Jerry Vauk Jr., Austin, TX – 38 at the time of the event (2008)

Jerry VaukSaturday morning, Jerry sets off to test the bike route to his new workplace, two miles from home. He never got there. He doesn’t know why. In fact he can’t even remember the Friday before. He’s lucky to be able to tell the story. So very lucky, now he’s a survivor of the nation’s number one killer. He had suffered a sudden cardiac arrest. He was found collapsed, under his bike, half on the sidewalk, half on the road.

Two men in a truck saw him and called 9-1-1. A nurse on her way to jazzercise class saw their truck blocking the lane and stopped to help administer CPR. No one else passed by while they waited for the emergency services.

The EMTS were having breakfast just down the road. The call came in four minutes after Jerry collapsed. They nearly took the wrong turn, as they weren’t sure exactly where Jerry was. No pulse, grey pallor, agonal breaths; they thought he might have been hit by a car, but there was no damage to his helmet. To be safe he was put on a backboard and given a neck-brace. They also checked for a gunshot wound—in Texas they have stray bullets!

He was loaded into the ambulance and for 21 minutes they worked on Jerry before they moved an inch. It took six shocks from the defibrillator to get a pulse. The EMTs used a special type of IV employing an intraosseous needle, drilling a tiny hole into his leg bone where they could get access to the excellent blood flow of the bone marrow.

Jerry also received the latest arrest survival technique: fast continuous chest compressions and induced hypothermia, once stabilized in the ER. It worked. Although he did end up with a nasty bout of pneumonia, which took a week to recover from, still intubated and sedated.

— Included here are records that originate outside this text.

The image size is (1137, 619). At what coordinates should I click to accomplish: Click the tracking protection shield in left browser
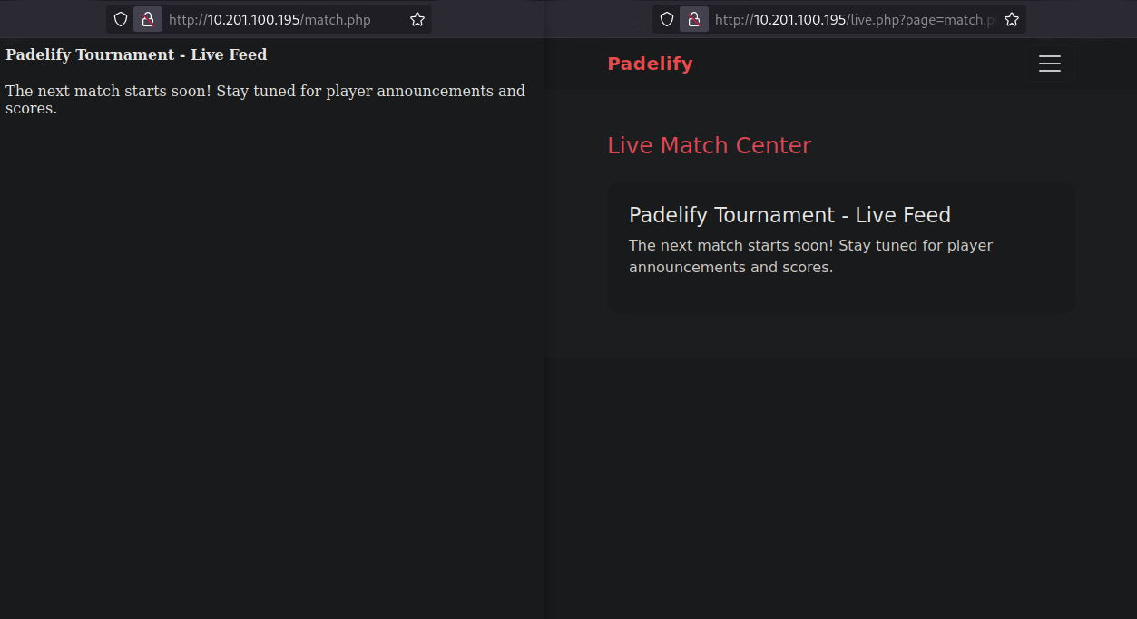pos(121,19)
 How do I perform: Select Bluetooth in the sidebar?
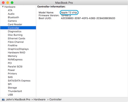13,17
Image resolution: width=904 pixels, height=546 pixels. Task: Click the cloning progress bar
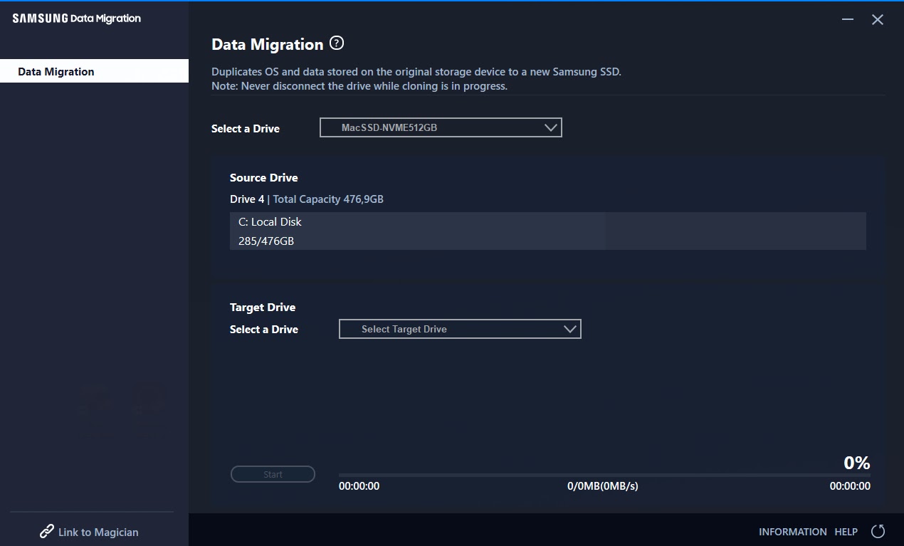click(x=604, y=475)
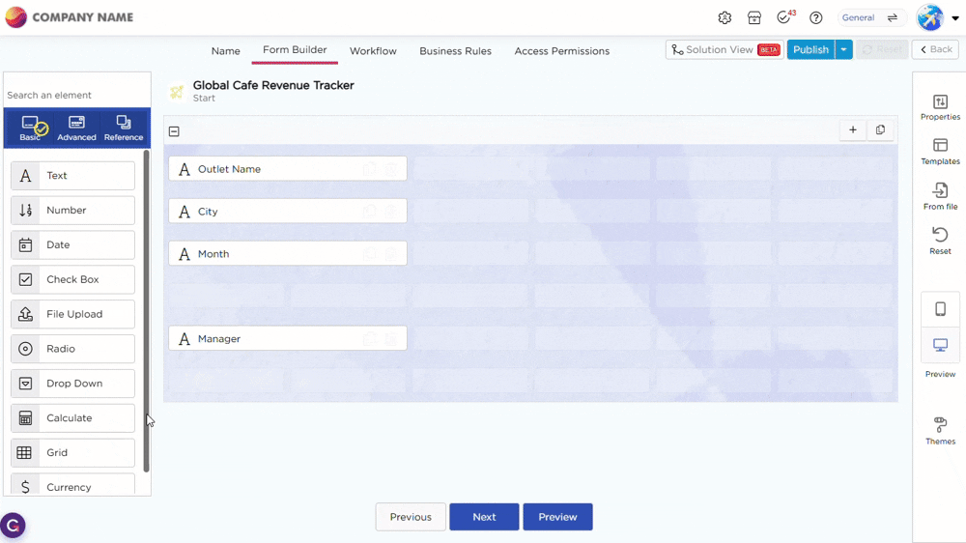
Task: Collapse the form section with minus
Action: (174, 131)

When the EMTs visited Jerry in the hospital, his first words were “What the hell did you do to my chest?” He was told, “If you don’t hear the cartilage popping and cracking, you’re not doing the compressions deep enough.” (He was also made aware of how strong and powerful the fire-crew member was.) They respond to around one arrest per week, and were ecstatic that they had saved Jerry.

It soon became apparent that Jerry was delirious—from the sedation, not the elation. He couldn’t recognize his family members and was hearing voices from the TV. Jerry recalls his attempted escape from hospital, “I thought people were out to get me.” He only made it half way down the corridor. The hospital staff were not surprised, and suspected he probably hadn’t gotten any REM sleep for the whole week of sedation.

Despite these odd behaviors, Jerry’s cognitive ability was unimpaired. Nevertheless the doctors quizzed Jerry relentlessly, asking him to subtract sevens, and spell words backwards, until they were certain. He was back to work within weeks and lives a full life with his private, personal EMT crew in his breast. His ICD is ready and waiting, and he’s grateful, since he can be there for his two sons. He could not imagine leaving them without a father. The words of his three-year-old still ring in his ears, “Daddy, me miss you when you were in hospital.”